# [TASK DIRECTIONS]
Lines that include "options" make up the answer; copy all of them from the data below.

(Stored items)
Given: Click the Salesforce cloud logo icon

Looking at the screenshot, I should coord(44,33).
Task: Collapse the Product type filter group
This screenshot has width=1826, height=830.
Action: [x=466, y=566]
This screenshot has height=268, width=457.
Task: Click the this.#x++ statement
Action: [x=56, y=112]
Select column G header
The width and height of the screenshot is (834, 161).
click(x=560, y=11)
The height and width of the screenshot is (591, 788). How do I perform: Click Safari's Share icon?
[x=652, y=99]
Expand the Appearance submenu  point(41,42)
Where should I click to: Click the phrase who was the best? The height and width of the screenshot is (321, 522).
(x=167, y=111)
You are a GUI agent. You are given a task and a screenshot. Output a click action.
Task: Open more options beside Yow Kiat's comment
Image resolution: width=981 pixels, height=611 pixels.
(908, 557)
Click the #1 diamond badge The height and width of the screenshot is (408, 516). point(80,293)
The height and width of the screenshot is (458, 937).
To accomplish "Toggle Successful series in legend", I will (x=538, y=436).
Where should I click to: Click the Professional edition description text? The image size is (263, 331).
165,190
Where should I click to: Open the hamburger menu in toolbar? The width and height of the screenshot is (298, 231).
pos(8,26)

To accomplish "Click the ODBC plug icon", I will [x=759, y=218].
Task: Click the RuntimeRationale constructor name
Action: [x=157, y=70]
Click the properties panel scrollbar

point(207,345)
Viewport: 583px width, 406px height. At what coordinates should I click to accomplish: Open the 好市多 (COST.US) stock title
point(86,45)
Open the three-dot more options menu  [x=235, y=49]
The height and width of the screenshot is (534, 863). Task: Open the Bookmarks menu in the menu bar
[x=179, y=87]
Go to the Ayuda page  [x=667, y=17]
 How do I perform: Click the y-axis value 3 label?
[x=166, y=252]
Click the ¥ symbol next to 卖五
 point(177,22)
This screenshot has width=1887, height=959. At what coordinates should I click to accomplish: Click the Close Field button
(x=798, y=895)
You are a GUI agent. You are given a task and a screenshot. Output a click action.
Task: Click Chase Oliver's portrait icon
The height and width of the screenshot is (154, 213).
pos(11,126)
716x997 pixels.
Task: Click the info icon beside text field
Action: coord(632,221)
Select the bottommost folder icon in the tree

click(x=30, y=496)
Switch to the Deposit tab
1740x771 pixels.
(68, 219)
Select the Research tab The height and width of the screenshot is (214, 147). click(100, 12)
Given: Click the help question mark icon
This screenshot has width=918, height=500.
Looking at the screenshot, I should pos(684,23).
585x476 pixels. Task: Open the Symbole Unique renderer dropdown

# [YOUR SOLUTION]
Task: Open more options beside Yow Kiat's comment
Open the three-dot more options menu  [x=235, y=49]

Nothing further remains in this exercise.